アマンダ・ノックス、それでも消えない「集団セックス殺人魔」の汚名
<2011年の釈放以来初めて、「あの事件」の舞台であるイタリアを訪ねたアマンダ・ノックスを待っていたのは、容赦ないマスコミと人々の冷たい目だった>
2009年イタリアで、イギリス人留学生メレディス・カーチャー(当時21)が集団セックスを強要された上、惨殺された。容疑者として捕まったのが、カーチャーのルームメイトでアメリカ人のアマンダ・ノックス(当時20)。セックス殺人魔との疑惑の目を向けられた起訴された冷たい美貌のノックスの去就に、世界中がクギ付けになった。
2011年に無罪が確定し、アメリカに帰っていたノックスが6月13日、釈放以来はじめて、イタリアに戻った。だが複数の報道によれば、彼女のイタリア再訪は順調とは言えないようだ。

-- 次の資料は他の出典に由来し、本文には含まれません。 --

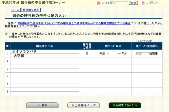Screen dimensions: 169x112
Task: Open the よくある質問 link
Action: pos(108,3)
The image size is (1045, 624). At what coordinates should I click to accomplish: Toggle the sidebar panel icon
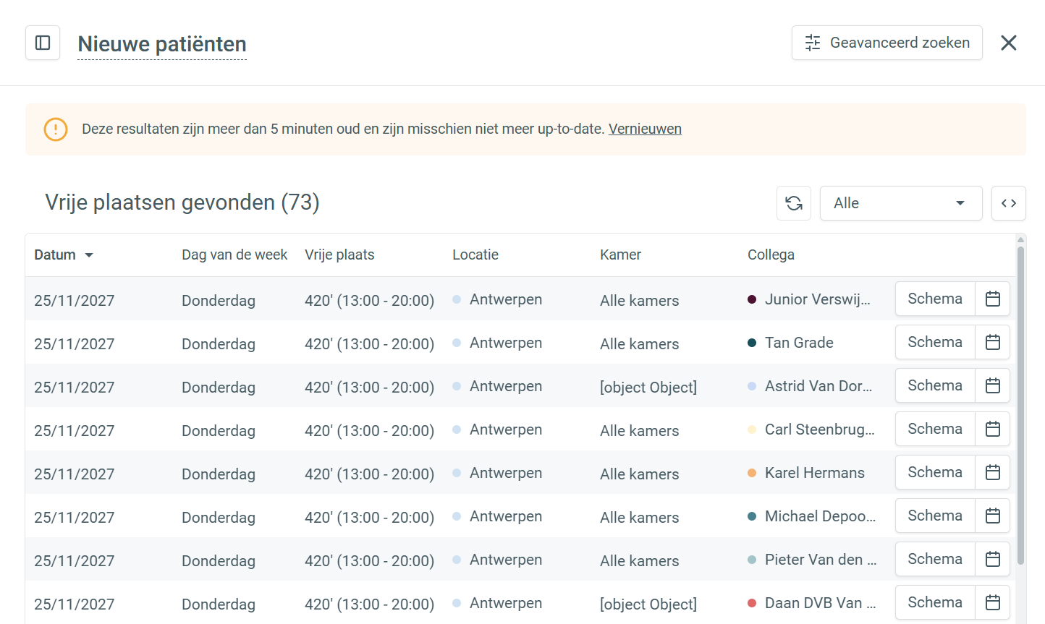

ノックスがわざわざイタリアを訪れたのは、冤罪の防止に取り組んでいる非営利組織「イノセンス・プロジェクト」が主催する刑事司法に関する会議に出席するためだった。だがノックスを待っていたのは、血に飢えたメディア。イベントの主催者の一人がNBCニュースに語ったところによれば、14日の会議に現れた彼女はメディアのせいで「心に傷を負って」会場を去ったという。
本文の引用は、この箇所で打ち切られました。